Терзаемый страхами за человечество, Сайм был уязвлен невозмутимостью глупой глыбы, синевшей на фоне сумерек.

– Добрый? – резко спросил он. – Ваш брат назовет добрым и светопреставление. Посмотрите на это кровавое солнце и на кровавую реку! Если бы здесь текла и сверкала кровь, вы бы стояли так же неколебимо, выслеживая безобидного бродягу. Вы, полицейские, жестоки к бедным, но я скорее прощу вам жестокость, чем спокойствие.

– Да, мы спокойны, – отвечал полисмен. – Ведь мы едины, и мы противимся злу.

– Что?.. – удивленно воскликнул Сайм.

– Солдат в битве должен быть спокоен, – продолжал его собеседник. – Спокойствие армии – гнев народа.

– О, Господи! – сказал Сайм. – Вот оно, всеобщее образование.

– Нет, – печально возразил страж порядка. – Я не учился в бесплатной школе. Не так я молод. Боюсь, мне дали несовершенное, устаревшее воспитание.

– Где же это? – спросил Сайм.

– В Харроу[18], – ответил полицейский.

Как ни мнимы сословные симпатии, во многих они устойчивей всего, и чувства прорвались у Сайма наружу прежде, чем он успел с ними совладать.

– Ну что ж это такое! – сказал он. – Вам не место в полиции.

Полицейский грустно вздохнул и еще печальней кивнул.

– Я знаю, – серьезно сказал он. – Я знаю, что недостоин.

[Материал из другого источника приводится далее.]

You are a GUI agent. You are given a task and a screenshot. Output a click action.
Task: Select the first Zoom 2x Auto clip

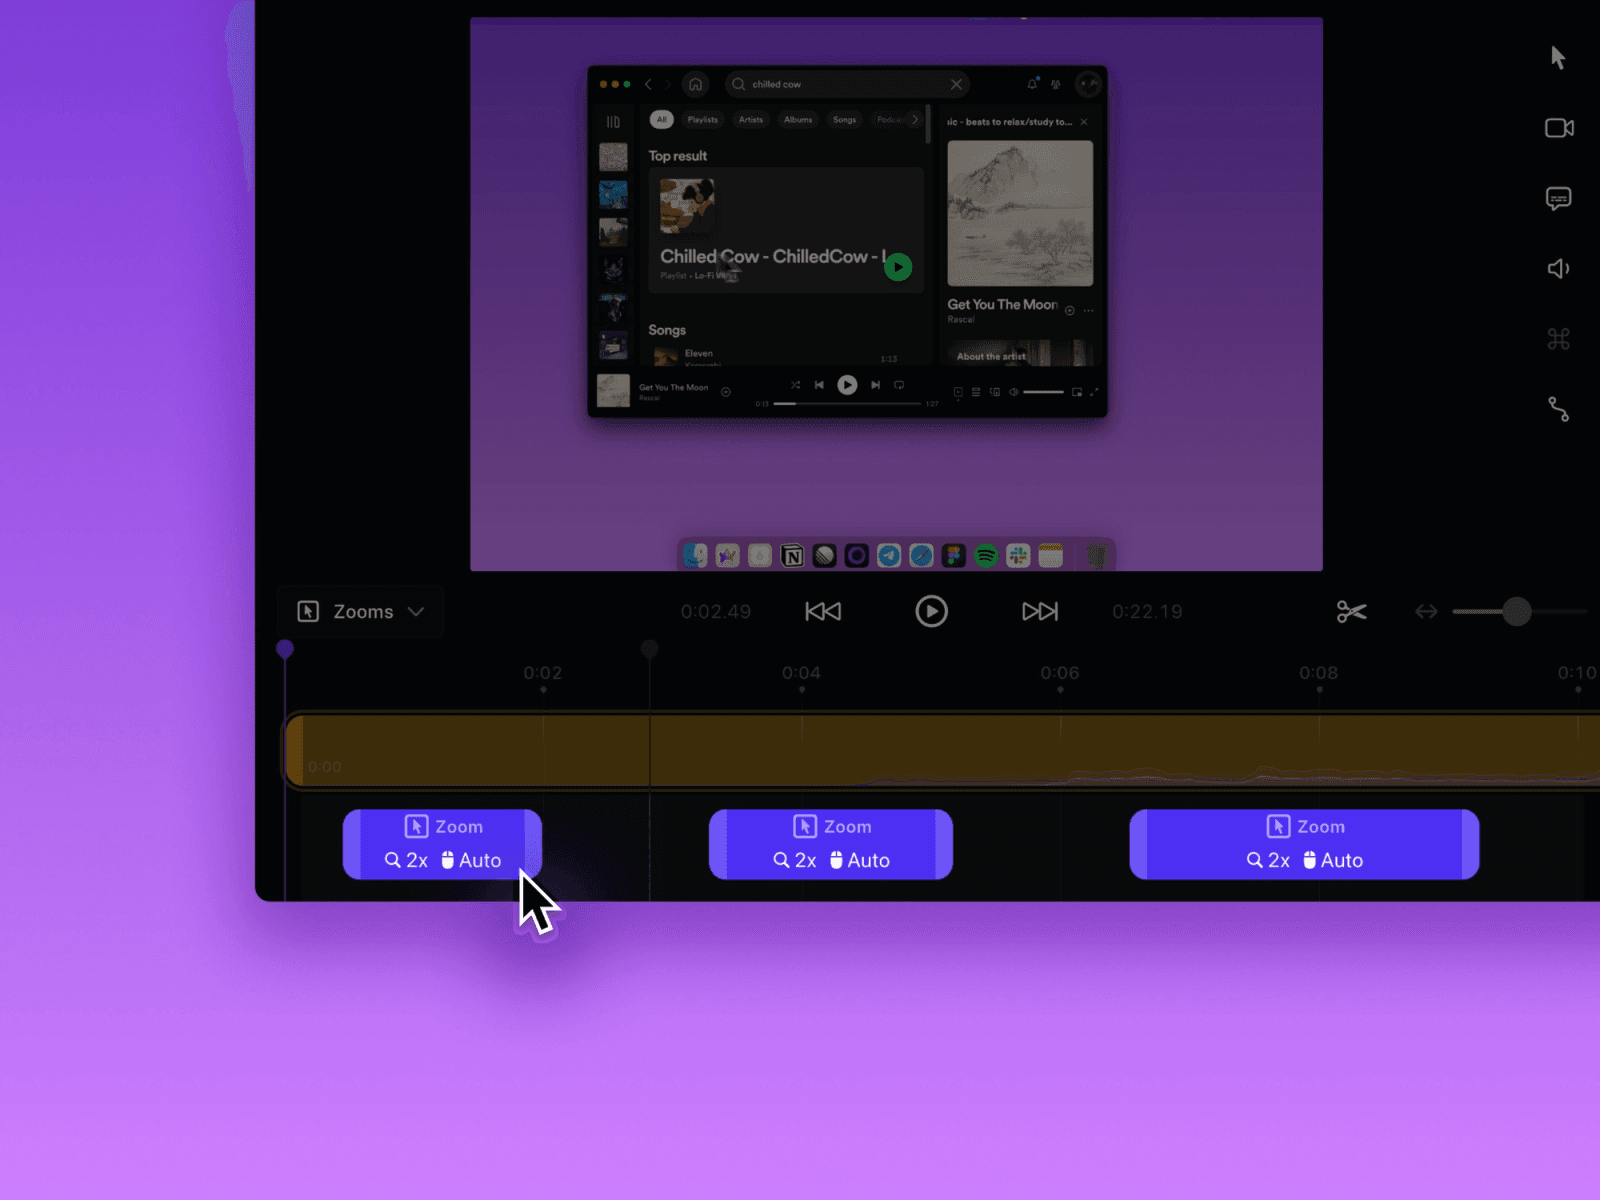point(442,844)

– Почему же вы туда пошли? – с непозволительным любопытством спросил Сайм.

– По той причине, – отвечал собеседник, – по какой вы ее бранили. Я узнал, что там нужны люди, которых тревожит судьба человечества, причем их больше страшат заблуждения развитого ума, чем естественная и простительная, хотя и нежелательная, слабость воли. Надеюсь, вы меня поняли?

– Мысль свою вы выразили ясно, – сказал Сайм, – и я с ней согласен. Ее я понял, вас – ни в коей мере. Как могло случиться, что такой человек, как вы, стоит в полицейском шлеме у реки и ведет философскую беседу?

вернуться

18

Харроу – одна из девяти старейших привилегированных школ Англии, основана в 1572 г. К той же девятке принадлежит школа св. Павла (Сэнт-Полз, основана в 1509 г.), где учился Честертон.